Albert Einstein, a connoisseur of the arts, offered one of the best understandings of the purpose of the humanities.
It is not enough to teach a man a specialty. Through it he may become a kind of useful machine, but not a harmoniously developed personality. It is essential that the student acquire an understanding of and a lively feeling for values... He must learn to understand the motives of human beings, their illusions and their sufferings, in order to acquire a proper relationship to individual fellow men and to the community... Overemphasis on the competitive system and premature specialization on the ground of immediate usefulness kill the spirit on which all cultural life depends, specialized knowledge included.
Over the years, three primary models have been used for languge arts instruction in Western learning: The long-used "heritage model" believes that the goal of language arts is to transmit the cultural values and traditions of the culture through an agreed-upon body of literature. In addition, it uses modes and genres of writing that are learned through guided writing experiences. Instead, the "competencies model" is aimed at producing a mastery of language-related skills, especially in reading and writing. This model normally follows a predetermined sequence of learning through basal readers and graded language arts textbooks (Wood).

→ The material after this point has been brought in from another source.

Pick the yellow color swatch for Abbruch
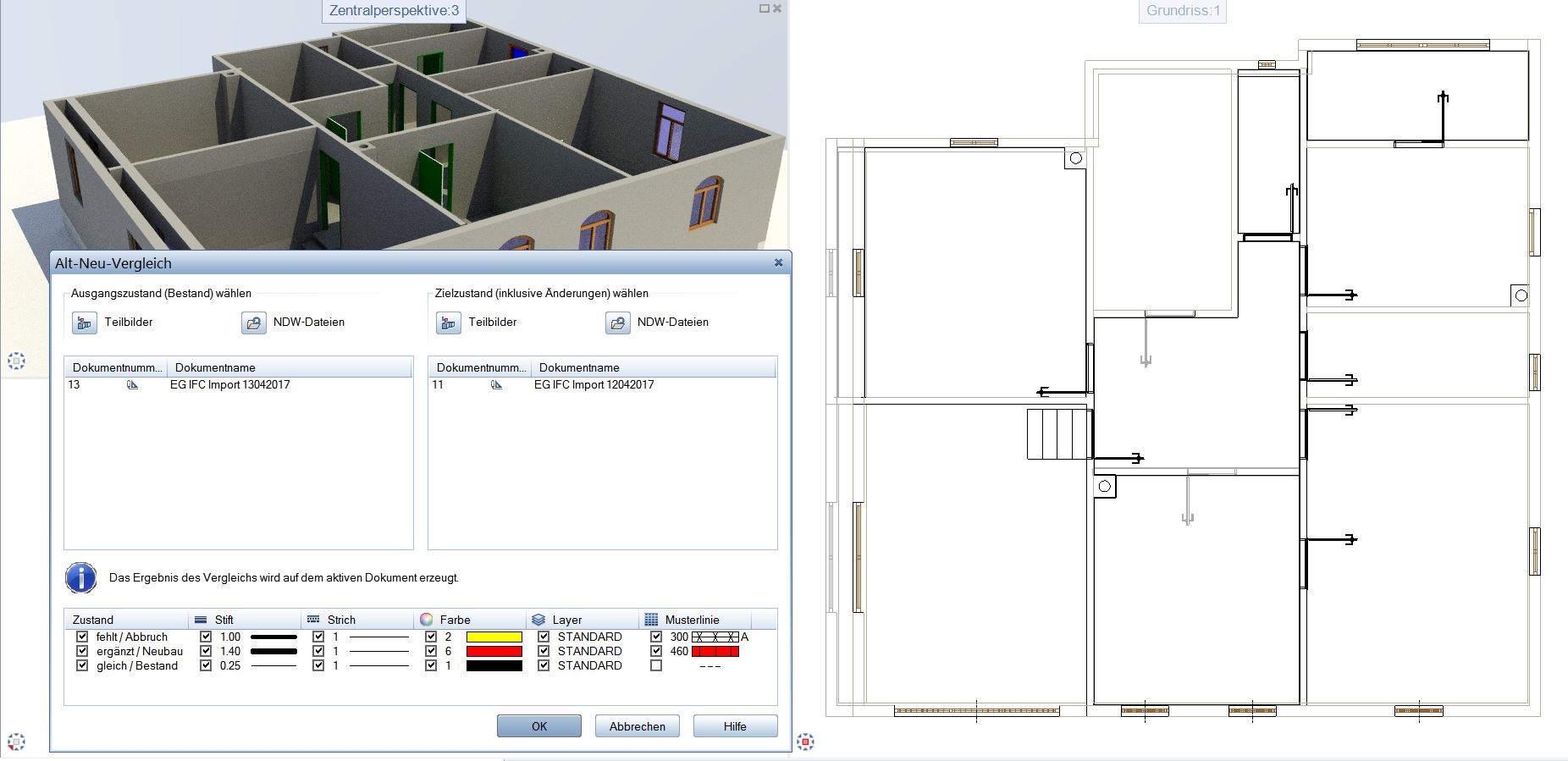Viewport: 1568px width, 761px height. click(494, 637)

The third model of language arts instruction called process model, supported by such known educators as Nancie Atwell in her book In the Middle, vaies considerably from the other two more structured approaches. Instead of being led by specific texts and agreed-upon curricula, this model focuses on encouraging language processes that lead to growth in the written and oral language competencie in addition to broad content. The interests and needs of the students and knowledge, strategizing direction and interests of the teacher, determine the curriculum. Therefore, reading materials, writing topics and forms, and discussions vary among classrooms and even students within a classroom (Wood). Referring back to the importance of language arts, this approach furthers the students' ability to integrate what is learnied into their own world situations. This is done through involving the students directly into the learning process.
Jim Burke, whose approach on writing is used religiously by teachers, notes how teachers serve as role models for student reflection on literature. Teachers can demonstrate the ways in which they, as readers, work their way through particular texts, and give students identifiable ways of approaching texts generally. It is this need for models, instead of any inability on student's part of students that may cause reading problems, especially in relatively difficult texts. He states, "I occasionally hear teachers complain that students can't read a certain text....however, we forget that this text is different, more challenging than others they have read" (44). While this may seem readily apparent to educators, Burke suggests that this task is framed not only by the expectations of what students "ought" to learn as required by state and national standards, but also by the teacher's own understanding of the students' location on a "Continuum of Complexity" -- "from simple understanding to confident interpretation of multiple texts" (43-44). He emphasizes that all levels of students can be helped to understand difficult texts, but only if "we... scaffold and sequence their reading so that we develop their ability to successfully read a series of increasingly challenging stories" (43).